June 2, 2026Open SourceInfrastructureTool

headroom: Compress Everything Before It Reaches the LLM, 60-95% Smaller

If you have ever watched an AI agent blow through its context window by dumping raw API responses, file contents, and logs all at once, headroom is the fix. It is an open-source context compression system that processes everything an LLM is about to read—tool outputs, log files, RAG chunks, conversation history—before it actually reaches the model. Trending on GitHub daily with 1,266 new stars today, total 6,148.

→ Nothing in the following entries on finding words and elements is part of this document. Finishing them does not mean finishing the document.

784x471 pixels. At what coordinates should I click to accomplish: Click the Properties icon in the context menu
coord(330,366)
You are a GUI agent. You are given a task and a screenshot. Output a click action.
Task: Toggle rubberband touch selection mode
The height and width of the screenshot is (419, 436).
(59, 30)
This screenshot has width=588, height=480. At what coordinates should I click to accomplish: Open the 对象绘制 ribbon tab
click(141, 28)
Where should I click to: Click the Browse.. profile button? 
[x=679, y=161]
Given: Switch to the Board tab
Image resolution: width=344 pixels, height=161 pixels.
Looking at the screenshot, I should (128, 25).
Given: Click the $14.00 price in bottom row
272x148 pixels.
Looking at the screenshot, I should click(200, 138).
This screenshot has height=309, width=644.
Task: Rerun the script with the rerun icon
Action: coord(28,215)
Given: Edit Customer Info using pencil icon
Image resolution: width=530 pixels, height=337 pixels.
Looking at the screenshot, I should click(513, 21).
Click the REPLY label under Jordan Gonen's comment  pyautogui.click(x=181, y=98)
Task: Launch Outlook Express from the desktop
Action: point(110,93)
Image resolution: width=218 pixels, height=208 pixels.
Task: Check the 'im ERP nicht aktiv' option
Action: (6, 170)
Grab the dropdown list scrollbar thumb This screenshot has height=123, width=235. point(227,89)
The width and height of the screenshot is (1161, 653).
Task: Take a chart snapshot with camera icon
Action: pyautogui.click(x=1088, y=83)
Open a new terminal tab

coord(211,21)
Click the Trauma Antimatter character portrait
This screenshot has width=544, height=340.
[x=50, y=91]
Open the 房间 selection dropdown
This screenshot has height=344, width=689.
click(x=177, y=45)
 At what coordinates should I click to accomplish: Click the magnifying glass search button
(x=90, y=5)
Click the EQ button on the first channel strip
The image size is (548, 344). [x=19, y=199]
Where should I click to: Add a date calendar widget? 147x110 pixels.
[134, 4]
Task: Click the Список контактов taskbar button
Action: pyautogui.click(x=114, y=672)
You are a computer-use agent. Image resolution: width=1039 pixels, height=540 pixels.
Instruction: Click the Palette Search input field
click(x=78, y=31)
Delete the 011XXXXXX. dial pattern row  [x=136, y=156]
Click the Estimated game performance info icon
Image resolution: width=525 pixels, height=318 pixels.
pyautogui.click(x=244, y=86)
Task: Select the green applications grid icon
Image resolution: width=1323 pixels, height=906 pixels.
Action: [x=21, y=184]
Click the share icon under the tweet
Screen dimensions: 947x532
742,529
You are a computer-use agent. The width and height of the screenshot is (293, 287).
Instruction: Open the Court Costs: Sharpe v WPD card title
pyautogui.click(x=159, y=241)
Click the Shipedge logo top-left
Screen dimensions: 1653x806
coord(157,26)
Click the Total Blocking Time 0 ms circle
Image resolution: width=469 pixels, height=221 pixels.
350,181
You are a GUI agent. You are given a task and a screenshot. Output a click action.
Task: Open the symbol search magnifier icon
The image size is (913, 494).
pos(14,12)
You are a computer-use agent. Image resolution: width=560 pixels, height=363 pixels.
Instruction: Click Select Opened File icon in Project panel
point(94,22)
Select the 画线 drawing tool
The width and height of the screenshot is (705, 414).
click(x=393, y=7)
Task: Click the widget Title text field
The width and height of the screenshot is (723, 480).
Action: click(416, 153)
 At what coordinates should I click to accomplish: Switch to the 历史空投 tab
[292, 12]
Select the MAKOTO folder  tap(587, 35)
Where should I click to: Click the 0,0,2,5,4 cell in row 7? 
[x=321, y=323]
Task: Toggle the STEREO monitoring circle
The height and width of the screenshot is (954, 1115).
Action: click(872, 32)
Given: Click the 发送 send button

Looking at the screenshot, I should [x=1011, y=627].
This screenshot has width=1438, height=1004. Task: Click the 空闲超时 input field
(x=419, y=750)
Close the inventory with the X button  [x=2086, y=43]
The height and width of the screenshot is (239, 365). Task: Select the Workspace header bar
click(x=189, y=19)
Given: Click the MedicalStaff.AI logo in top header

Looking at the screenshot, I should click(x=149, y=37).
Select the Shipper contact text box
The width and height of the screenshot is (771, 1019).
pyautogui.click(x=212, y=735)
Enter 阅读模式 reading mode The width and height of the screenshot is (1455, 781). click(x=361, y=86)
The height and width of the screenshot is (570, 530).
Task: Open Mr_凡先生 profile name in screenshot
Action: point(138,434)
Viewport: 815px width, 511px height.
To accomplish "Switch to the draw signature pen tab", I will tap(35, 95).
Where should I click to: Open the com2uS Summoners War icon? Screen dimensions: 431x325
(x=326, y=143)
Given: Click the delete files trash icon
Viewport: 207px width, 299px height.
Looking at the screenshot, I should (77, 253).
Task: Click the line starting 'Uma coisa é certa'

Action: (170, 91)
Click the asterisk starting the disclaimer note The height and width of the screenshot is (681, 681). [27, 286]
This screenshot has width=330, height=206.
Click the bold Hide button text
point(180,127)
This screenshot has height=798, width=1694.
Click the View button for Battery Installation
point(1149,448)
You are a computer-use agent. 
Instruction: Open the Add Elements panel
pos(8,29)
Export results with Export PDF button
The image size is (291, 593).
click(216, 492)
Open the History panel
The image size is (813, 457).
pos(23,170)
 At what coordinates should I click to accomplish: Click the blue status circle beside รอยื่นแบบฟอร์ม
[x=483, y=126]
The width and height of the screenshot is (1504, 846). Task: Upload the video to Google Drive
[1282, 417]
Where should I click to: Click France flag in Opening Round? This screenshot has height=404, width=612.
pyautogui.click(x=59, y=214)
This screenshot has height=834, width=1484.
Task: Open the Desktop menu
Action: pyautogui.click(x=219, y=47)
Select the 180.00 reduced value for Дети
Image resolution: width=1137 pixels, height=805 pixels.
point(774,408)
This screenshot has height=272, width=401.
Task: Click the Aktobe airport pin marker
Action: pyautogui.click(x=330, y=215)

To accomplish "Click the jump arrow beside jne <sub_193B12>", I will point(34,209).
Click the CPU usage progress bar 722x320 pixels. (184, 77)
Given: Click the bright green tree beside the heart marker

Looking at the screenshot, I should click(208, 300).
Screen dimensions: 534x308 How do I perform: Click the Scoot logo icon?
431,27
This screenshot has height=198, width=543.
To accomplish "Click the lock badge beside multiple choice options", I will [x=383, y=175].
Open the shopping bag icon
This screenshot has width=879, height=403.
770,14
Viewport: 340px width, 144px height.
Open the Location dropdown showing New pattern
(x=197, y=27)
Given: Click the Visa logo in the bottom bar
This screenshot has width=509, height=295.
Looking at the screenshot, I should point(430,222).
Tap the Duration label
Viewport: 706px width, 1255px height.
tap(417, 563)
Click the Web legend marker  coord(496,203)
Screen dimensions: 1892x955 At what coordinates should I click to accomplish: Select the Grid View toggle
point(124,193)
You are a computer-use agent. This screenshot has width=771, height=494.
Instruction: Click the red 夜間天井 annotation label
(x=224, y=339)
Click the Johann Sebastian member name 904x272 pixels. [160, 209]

What is technically interesting is the content-aware approach. It does not apply one compression algorithm to everything—it runs each content type through a specialized pipeline. SmartCrusher handles JSON structures. CodeCompressor uses AST-aware techniques for code. Kompress-base is a custom model trained specifically on agent traces. CacheAligner optimizes prefix stability for provider KV caches, which matters if you are trying to hit cache on long system prompts.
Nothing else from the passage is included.